ASSIGNED TASK 1: In the accessibility design study, list each label that is followed by a line of project details.
ASSIGNED TASK 2: Extend the accessibility design study past its final paragraph.

EXTRACT:

Product Design
Accessibility Design Study
My Role
Product Designer & Researcher
What I did
Product Design, CAD, 3D Printing, Prototyping & Testing
Duration
4 months
We have designed a world where only able-bodied people are welcome, while 1 in 7 U.S. adults has a mobility disability.
Not only is it our moral responsibility as designers to address the needs of our users, but as landmark accessibility lawsuits are beginning to indicate, it will be legally necessary as well.
So how can we incorporate inclusivity throughout our daily lives, in a way that is affordable and modular?
To narrow the scope in this study, I decided to focus on a space that impacts most, the home, and specifically the kitchen.
In the spring of 2019, I fractured my wrist and pinky while bike commuting.
The experience made it painfully clear how your home can transform into a hostile environment, where simple tasks become improbably difficult and frustrating. Home and kitchen alterations that increase accessibility are not financially feasible for many, and the situation becomes even more dire when staying at a hotel or an airbnb.

SUPPLIED DATA:
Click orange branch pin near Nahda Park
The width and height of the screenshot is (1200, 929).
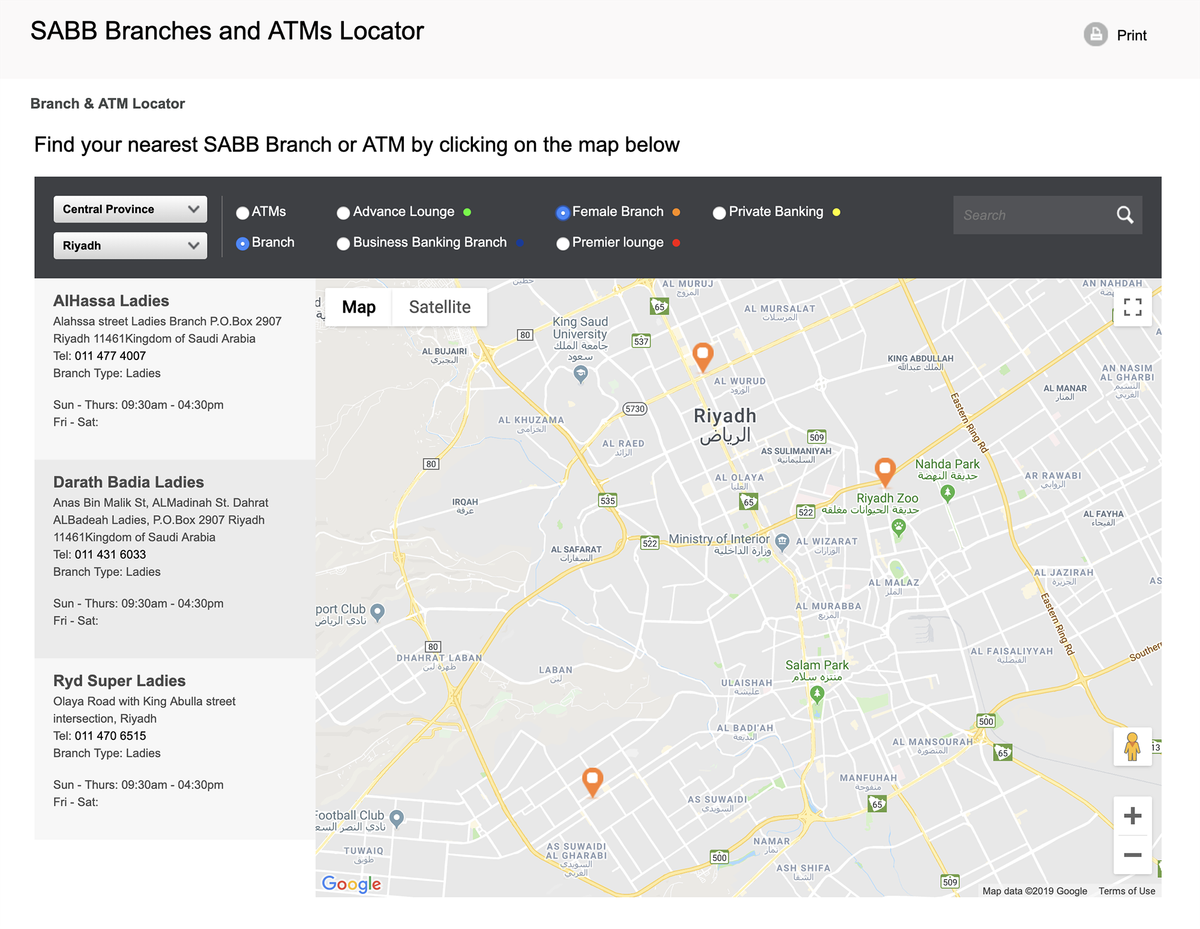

...

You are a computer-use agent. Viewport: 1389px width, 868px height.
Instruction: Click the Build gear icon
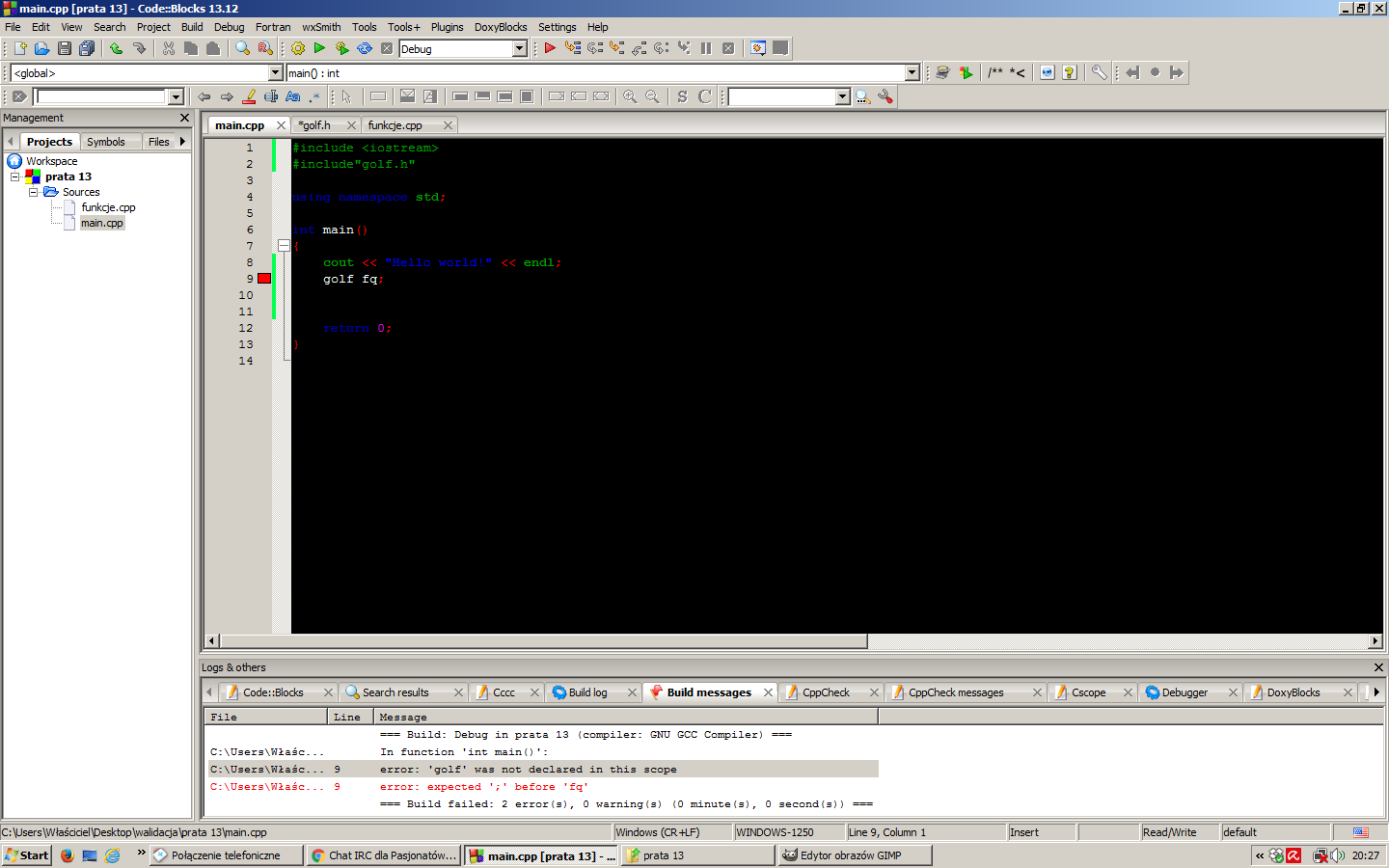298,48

ANSWER SECTION 1:
My Role
What I did
Duration

ANSWER SECTION 2:
In the summer of 2019, I started my MA program. This gave me access to a maker space and CAD software, allowing me to run this study.
How might we alter our kitchen affordably and minimally, in order to maximize accessibility for all?
Research
For concept inspiration, I turned to other companies and organizations exploring similar accessibility design problem spaces.
ThisAbles
A collaborative effort between IKEA and Israeli nonprofits Milbat and Access Israel (Now McCann Tel Aviv), ThisAbles created 13 open-source add-ons for IKEA furniture and products that fit within their design style. These add-ons are free to download, and can be independently 3D printed at home.
OXO Good Grips
Household product entrepreneur Sam Farber and his wife, Betsey, wanted to create kitchen gadgets that wouldn’t aggravate arthritis symptoms. They started with a peeler, frequently collaborating with the American Arthritis Foundation for testing, and ended with the affordable and easy to find OXO Good Grips line.
[Photo: Oxo]
Product Design
After some consideration, I decided to tackle a simple task in the kitchen: opening and closing appliances.
Handle
The sleek design matches most modern kitchen appliances. Its tapered edge reduces the risk of slippage when pulling pressure is applied.
Clamp
As kitchen appliance handles can vary dramatically, I wanted the user to be able to submit their own measurements, which in turn modifies the clamp to fit.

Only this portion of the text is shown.